Please set down each entry exactly, omitting any picture it holds.

Given entries Start Marker

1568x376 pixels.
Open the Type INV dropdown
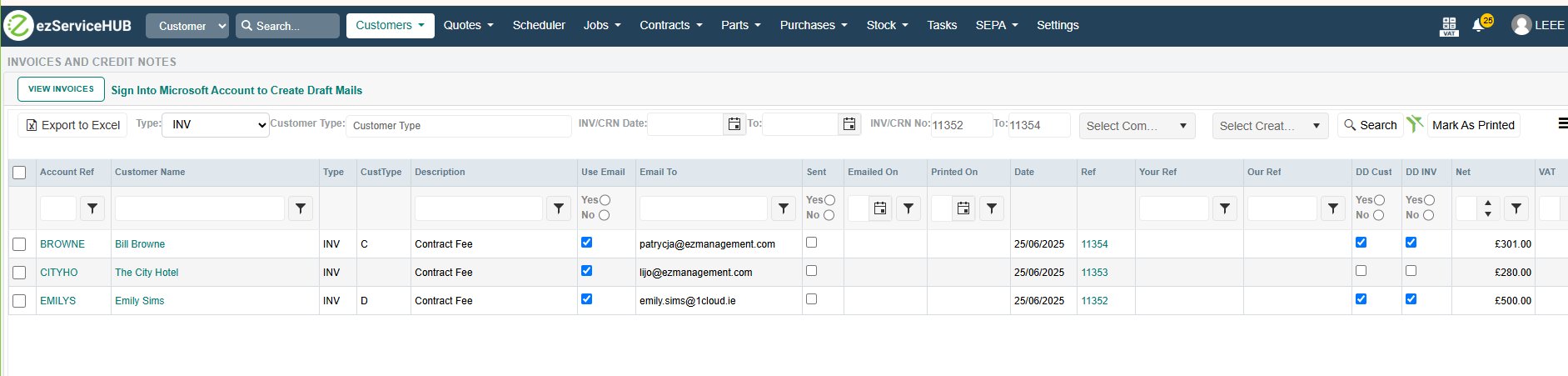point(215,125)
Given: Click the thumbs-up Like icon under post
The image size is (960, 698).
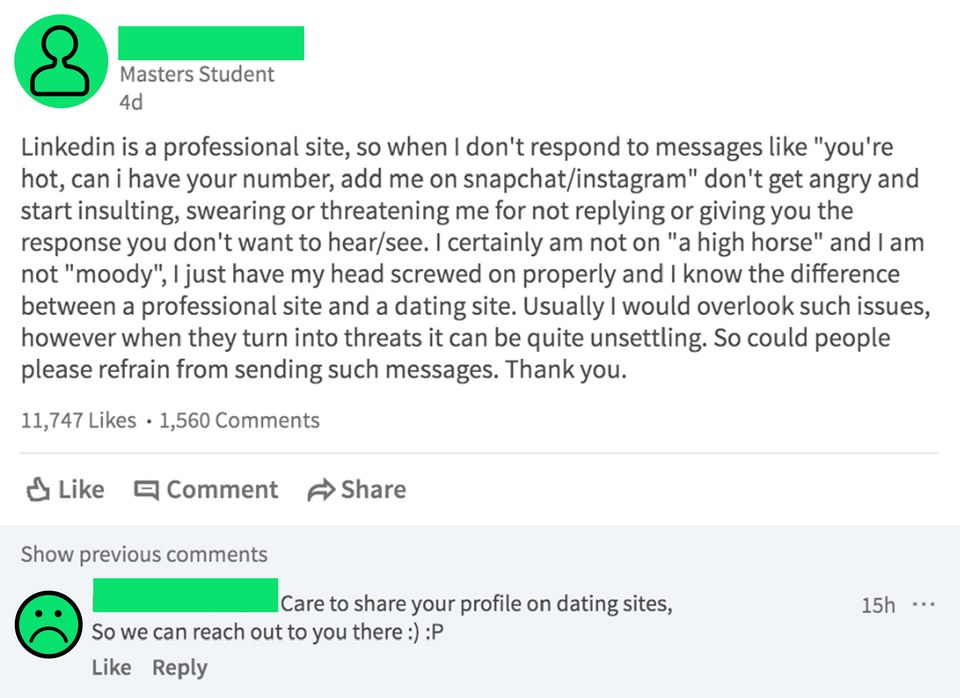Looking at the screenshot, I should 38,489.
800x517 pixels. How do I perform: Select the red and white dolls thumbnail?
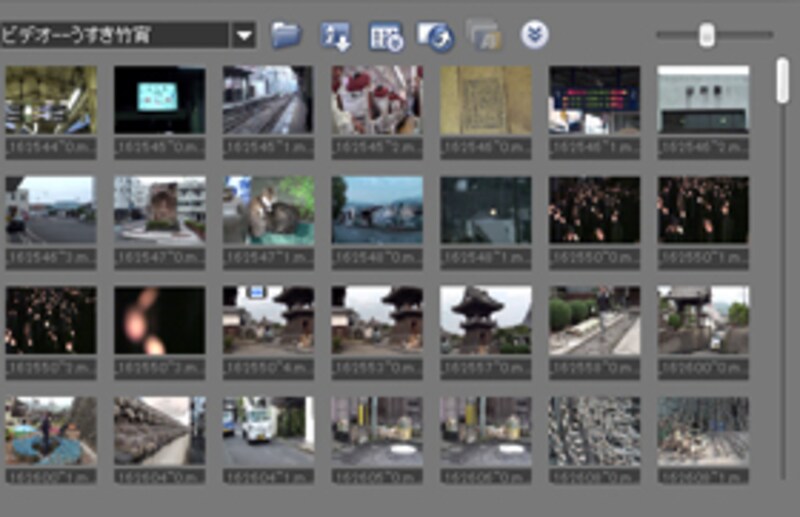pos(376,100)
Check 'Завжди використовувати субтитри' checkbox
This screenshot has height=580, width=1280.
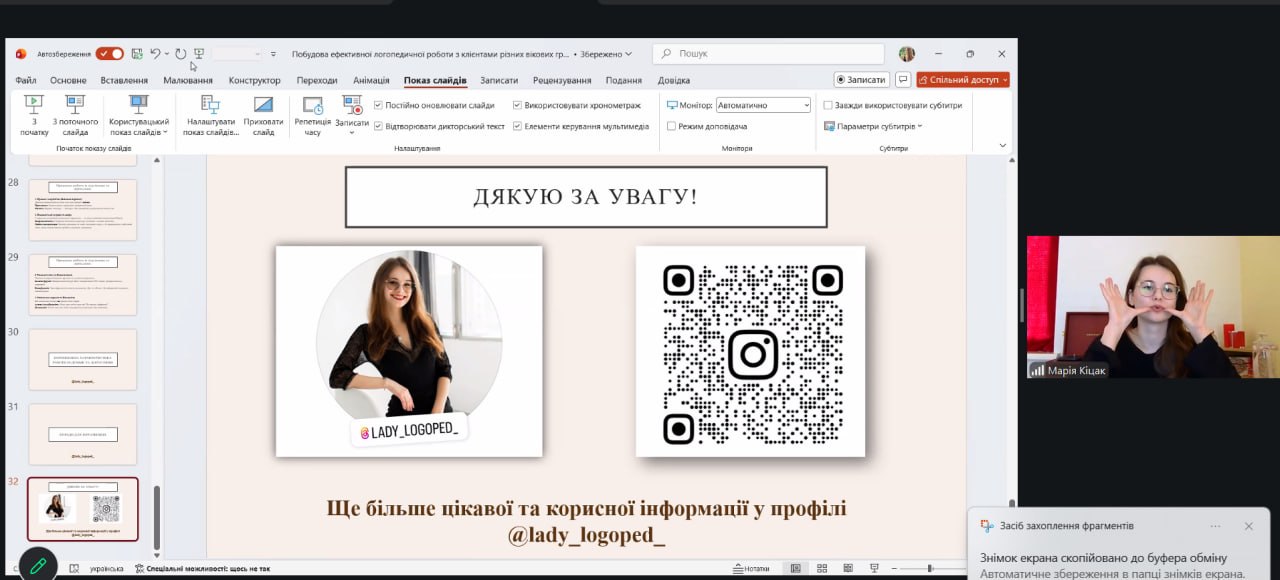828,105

Given entries End Marker

◆ **Answer for the task**
1568x376 pixels.
Open the Type INV dropdown
point(215,125)
Given: Click the thumbs-up Like icon under post
The image size is (960, 698).
Looking at the screenshot, I should 38,489.
800x517 pixels. How do I perform: Select the red and white dolls thumbnail?
pos(376,100)
Check 'Завжди використовувати субтитри' checkbox
This screenshot has height=580, width=1280.
828,105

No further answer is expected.